Exercise input =>
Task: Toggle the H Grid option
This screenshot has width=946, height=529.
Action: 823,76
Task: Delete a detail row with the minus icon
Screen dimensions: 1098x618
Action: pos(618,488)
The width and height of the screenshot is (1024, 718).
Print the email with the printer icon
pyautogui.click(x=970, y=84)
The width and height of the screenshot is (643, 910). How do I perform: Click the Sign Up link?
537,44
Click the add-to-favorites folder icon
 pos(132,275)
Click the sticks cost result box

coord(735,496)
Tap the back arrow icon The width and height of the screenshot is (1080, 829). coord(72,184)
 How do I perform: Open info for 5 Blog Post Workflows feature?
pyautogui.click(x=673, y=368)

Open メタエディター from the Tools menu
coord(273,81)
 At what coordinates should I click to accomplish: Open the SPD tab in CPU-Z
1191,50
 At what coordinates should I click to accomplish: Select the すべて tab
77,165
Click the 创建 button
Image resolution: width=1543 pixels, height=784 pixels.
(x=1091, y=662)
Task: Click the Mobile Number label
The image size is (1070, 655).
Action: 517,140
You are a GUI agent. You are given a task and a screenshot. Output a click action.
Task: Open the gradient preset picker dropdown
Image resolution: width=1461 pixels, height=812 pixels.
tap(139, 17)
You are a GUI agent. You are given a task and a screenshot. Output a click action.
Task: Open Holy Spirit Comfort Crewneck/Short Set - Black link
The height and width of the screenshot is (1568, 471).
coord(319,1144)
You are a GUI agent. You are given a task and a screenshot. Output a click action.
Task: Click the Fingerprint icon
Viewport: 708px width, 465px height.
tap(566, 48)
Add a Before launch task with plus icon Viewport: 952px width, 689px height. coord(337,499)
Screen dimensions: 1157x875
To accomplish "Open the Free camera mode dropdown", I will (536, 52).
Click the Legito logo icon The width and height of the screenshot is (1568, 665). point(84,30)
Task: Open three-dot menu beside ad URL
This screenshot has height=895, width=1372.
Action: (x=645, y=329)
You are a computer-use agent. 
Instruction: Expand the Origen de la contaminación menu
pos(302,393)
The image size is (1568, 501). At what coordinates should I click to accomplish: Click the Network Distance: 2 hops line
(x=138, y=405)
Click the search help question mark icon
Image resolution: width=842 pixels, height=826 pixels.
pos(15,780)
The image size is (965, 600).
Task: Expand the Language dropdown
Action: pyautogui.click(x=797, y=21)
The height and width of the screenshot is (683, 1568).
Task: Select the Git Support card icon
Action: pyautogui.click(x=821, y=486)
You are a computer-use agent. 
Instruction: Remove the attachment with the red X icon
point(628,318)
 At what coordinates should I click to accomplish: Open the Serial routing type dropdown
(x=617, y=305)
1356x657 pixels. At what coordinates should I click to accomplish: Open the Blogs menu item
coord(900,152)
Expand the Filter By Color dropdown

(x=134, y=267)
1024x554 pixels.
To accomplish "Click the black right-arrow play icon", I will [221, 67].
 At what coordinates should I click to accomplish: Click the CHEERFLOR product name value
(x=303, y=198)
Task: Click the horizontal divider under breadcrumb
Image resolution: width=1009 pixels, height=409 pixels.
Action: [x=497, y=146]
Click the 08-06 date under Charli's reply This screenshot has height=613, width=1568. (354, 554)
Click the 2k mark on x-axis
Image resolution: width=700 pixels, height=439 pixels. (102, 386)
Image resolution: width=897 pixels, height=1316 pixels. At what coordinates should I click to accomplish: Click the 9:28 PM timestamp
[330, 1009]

Task =>
The response should contain each record above, retyped exactly.

Exercise output =>
Task: Toggle the H Grid option
This screenshot has width=946, height=529.
Action: 823,76
Task: Delete a detail row with the minus icon
Screen dimensions: 1098x618
Action: pos(618,488)
The width and height of the screenshot is (1024, 718).
Print the email with the printer icon
pyautogui.click(x=970, y=84)
The width and height of the screenshot is (643, 910). How do I perform: Click the Sign Up link?
537,44
Click the add-to-favorites folder icon
 pos(132,275)
Click the sticks cost result box

coord(735,496)
Tap the back arrow icon The width and height of the screenshot is (1080, 829). coord(72,184)
 How do I perform: Open info for 5 Blog Post Workflows feature?
pyautogui.click(x=673, y=368)

Open メタエディター from the Tools menu
coord(273,81)
 At what coordinates should I click to accomplish: Open the SPD tab in CPU-Z
1191,50
 At what coordinates should I click to accomplish: Select the すべて tab
77,165
Click the 创建 button
Image resolution: width=1543 pixels, height=784 pixels.
(x=1091, y=662)
Task: Click the Mobile Number label
The image size is (1070, 655).
Action: 517,140
You are a GUI agent. You are given a task and a screenshot. Output a click action.
Task: Open the gradient preset picker dropdown
Image resolution: width=1461 pixels, height=812 pixels.
tap(139, 17)
You are a GUI agent. You are given a task and a screenshot. Output a click action.
Task: Open Holy Spirit Comfort Crewneck/Short Set - Black link
The height and width of the screenshot is (1568, 471).
coord(319,1144)
You are a GUI agent. You are given a task and a screenshot. Output a click action.
Task: Click the Fingerprint icon
Viewport: 708px width, 465px height.
tap(566, 48)
Add a Before launch task with plus icon Viewport: 952px width, 689px height. coord(337,499)
Screen dimensions: 1157x875
To accomplish "Open the Free camera mode dropdown", I will (536, 52).
Click the Legito logo icon The width and height of the screenshot is (1568, 665). point(84,30)
Task: Open three-dot menu beside ad URL
This screenshot has height=895, width=1372.
Action: (x=645, y=329)
You are a computer-use agent. 
Instruction: Expand the Origen de la contaminación menu
pos(302,393)
The image size is (1568, 501). At what coordinates should I click to accomplish: Click the Network Distance: 2 hops line
(x=138, y=405)
Click the search help question mark icon
Image resolution: width=842 pixels, height=826 pixels.
pos(15,780)
The image size is (965, 600).
Task: Expand the Language dropdown
Action: pyautogui.click(x=797, y=21)
The height and width of the screenshot is (683, 1568).
Task: Select the Git Support card icon
Action: pyautogui.click(x=821, y=486)
You are a computer-use agent. 
Instruction: Remove the attachment with the red X icon
point(628,318)
 At what coordinates should I click to accomplish: Open the Serial routing type dropdown
(x=617, y=305)
1356x657 pixels. At what coordinates should I click to accomplish: Open the Blogs menu item
coord(900,152)
Expand the Filter By Color dropdown

(x=134, y=267)
1024x554 pixels.
To accomplish "Click the black right-arrow play icon", I will [221, 67].
 At what coordinates should I click to accomplish: Click the CHEERFLOR product name value
(x=303, y=198)
Task: Click the horizontal divider under breadcrumb
Image resolution: width=1009 pixels, height=409 pixels.
Action: [x=497, y=146]
Click the 08-06 date under Charli's reply This screenshot has height=613, width=1568. (354, 554)
Click the 2k mark on x-axis
Image resolution: width=700 pixels, height=439 pixels. (102, 386)
Image resolution: width=897 pixels, height=1316 pixels. At what coordinates should I click to accomplish: Click the 9:28 PM timestamp
[330, 1009]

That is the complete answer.